§ **Exercise brief**
From the line containing "You are a computer-use" through the last line below, copy every line exactly, leaving out the pictures.

[Dataset entries]
================

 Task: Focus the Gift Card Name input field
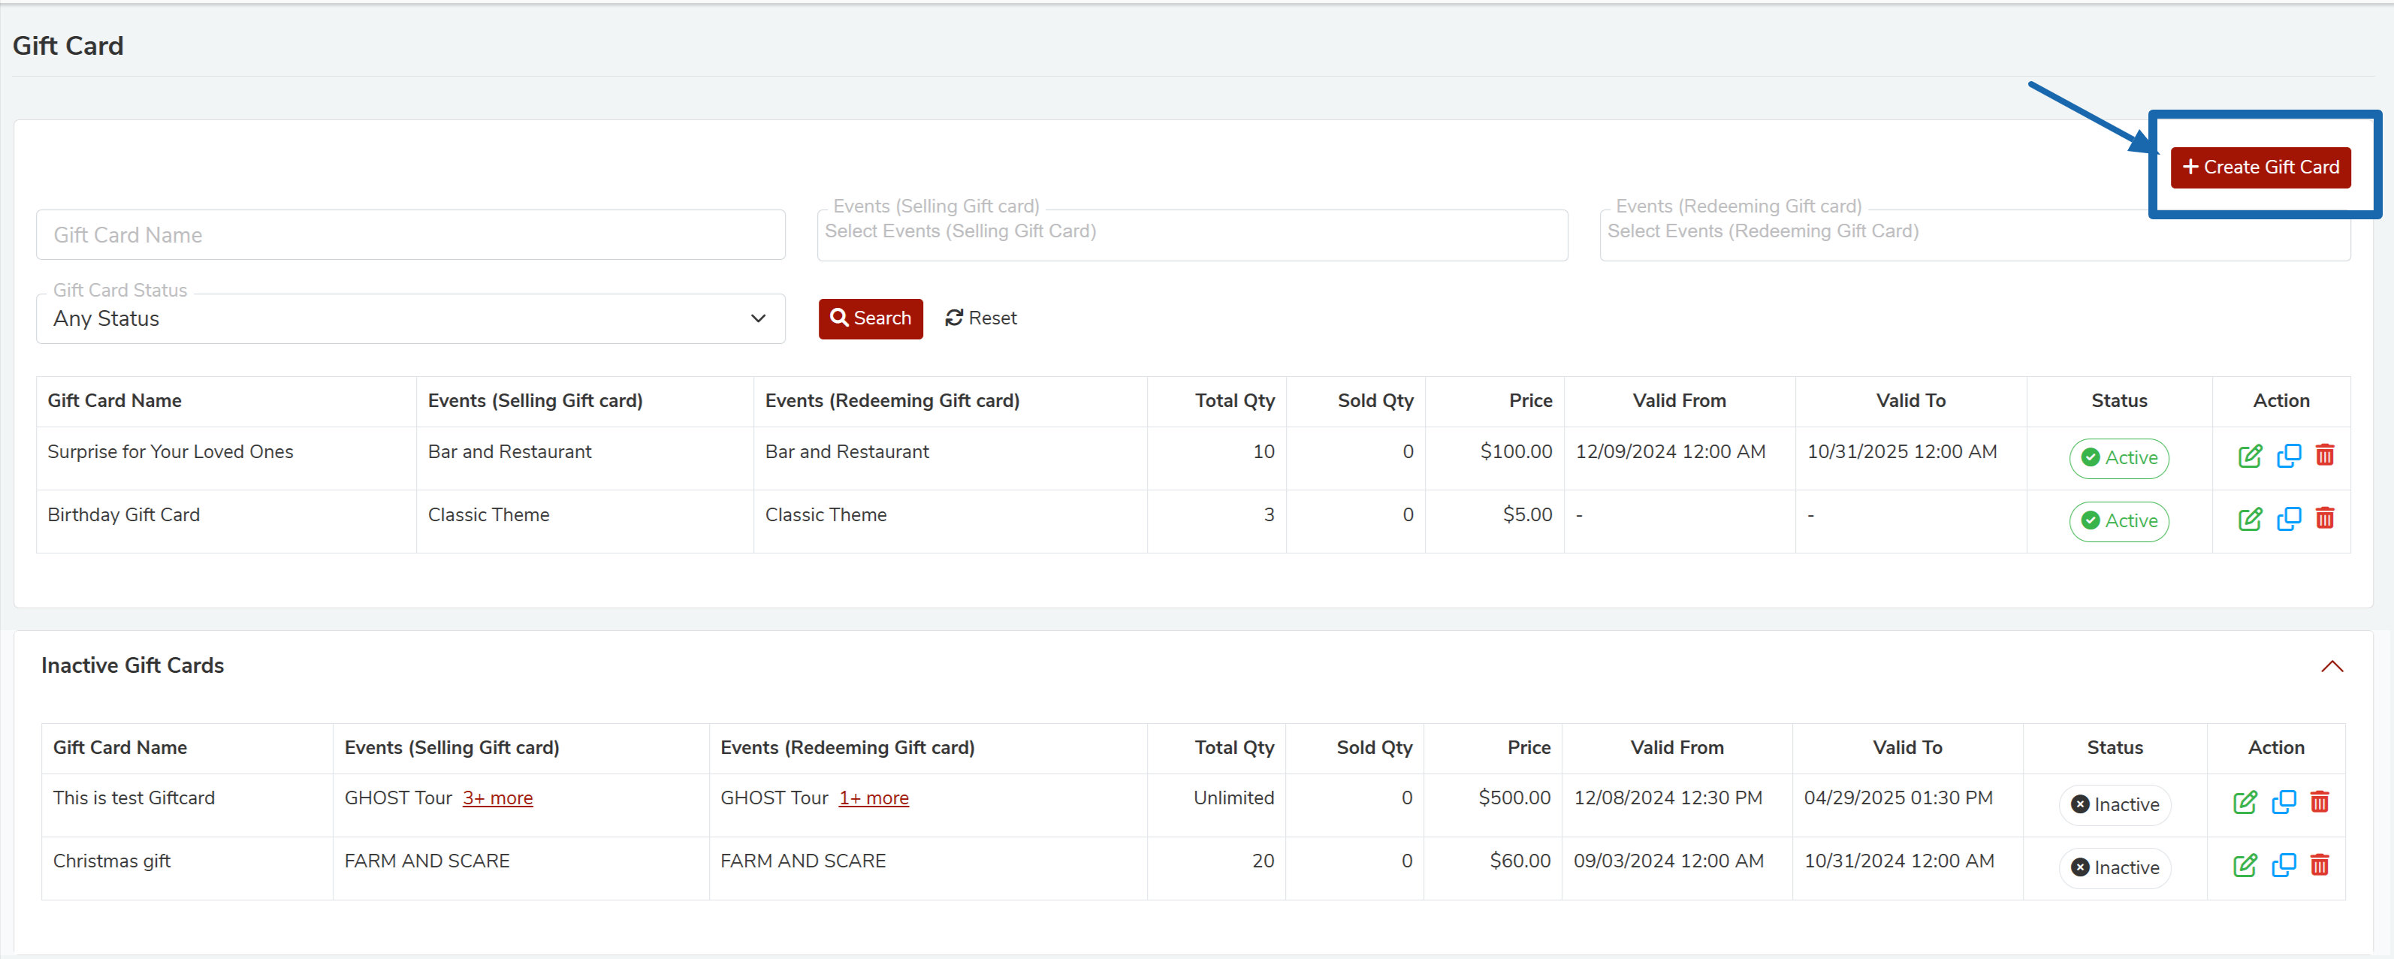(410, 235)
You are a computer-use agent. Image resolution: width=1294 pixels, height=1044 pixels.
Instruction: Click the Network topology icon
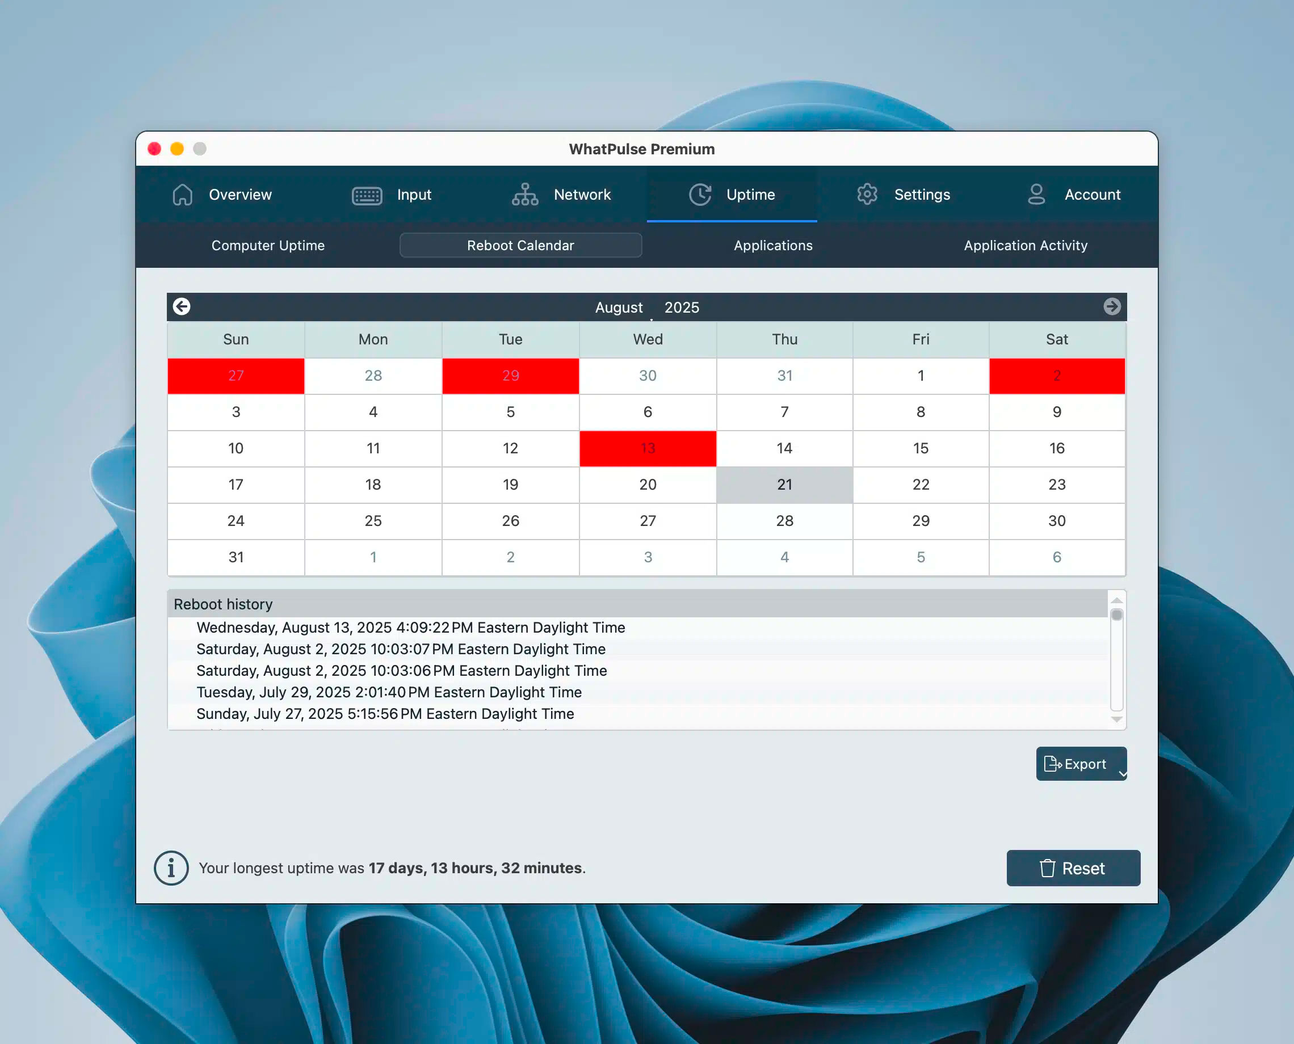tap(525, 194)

================

§ **Result for this task**
You are a computer-use agent. Image resolution: width=1294 pixels, height=1044 pixels.
Instruction: Click the Network topology icon
tap(525, 194)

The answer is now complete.